Questions to answer:
a) Rewrite the Federal Circuit patent summary from the words "Welcome to Winston" through the words "be successfully combined.", replacing "skilled artisan" with "person of ordinary skill".
b) In the Federal Circuit patent summary, which body affirmed the examiner's rejection of the patent application?
c) List the names of the people given in the case title in the Federal Circuit patent summary.

Document segment:
________________________________________
Welcome to Winston & Strawn’s Federal Circuit Patent Decision Summaries. This bulletin provides a short summary of, and links to, the precedential patent cases decided by the Federal Circuit last week. We hope that these summaries are useful in keeping you updated on the Federal Circuit’s patent decisions.


 

The patent application subject matter was obvious when a skilled artisan would have had a reasonable expectation of success in combining the teachings of two prior art references. The prior art references themselves provided reason to believe they could be successfully combined.

In re Peter Droge, Nicole Christ, & Elke Lorbach, No. 2011-1600 (Fed. Cir. Sept. 21, 2012).

The Board of Patent Appeals and Interferences affirmed the examiner's rejection of a patent application that claimed a method for recombining DNA in a eukaryotic cell. When DNA is recombined into a sequence that does not occur in nature, a protein is used to facilitate recombination. One particular naturally-occurring (or “wild-type”) protein is called “Int.” The claimed method used modified versions of wild-type Int to facilitate recombination at certain recognition sites. The Board held that the claimed method was obvious. There was no dispute that two prior art references, taken together, taught every limitation of the claimed method. But the Board also found that a skilled artisan would have had a reasonable expectation that she would succeed in combining the references.

The Federal Circuit affirmed. The two prior art references included a patent and an article. The patent disclosed that wild-type Int “can induce site-specific DNA recombination using the attB and attP recognition sites,” and “further disclose[d] that wild-type Int can induce recombination in both prokaryotic and eukaryotic host cells.” The article disclosed the use of the modified proteins, rather than wild-type proteins, in prokaryotic cells. The article also disclosed that the modified proteins have “an enhanced ability to execute recombination on wild-type att sites,” a disclosure which supplied the necessary motivation to combine the references.
________________________________________
Information supplied:
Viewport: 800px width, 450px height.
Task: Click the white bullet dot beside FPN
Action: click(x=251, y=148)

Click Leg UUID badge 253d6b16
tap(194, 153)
________________________________________
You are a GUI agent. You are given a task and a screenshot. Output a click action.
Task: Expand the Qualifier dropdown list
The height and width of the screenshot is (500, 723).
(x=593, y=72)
________________________________________
Solutions to each task:
a)
Welcome to Winston & Strawn’s Federal Circuit Patent Decision Summaries. This bulletin provides a short summary of, and links to, the precedential patent cases decided by the Federal Circuit last week. We hope that these summaries are useful in keeping you updated on the Federal Circuit’s patent decisions.


 

The patent application subject matter was obvious when a person of ordinary skill would have had a reasonable expectation of success in combining the teachings of two prior art references. The prior art references themselves provided reason to believe they could be successfully combined.

b) The Board of Patent Appeals and Interferences.

c)
Peter Droge
Nicole Christ
Elke Lorbach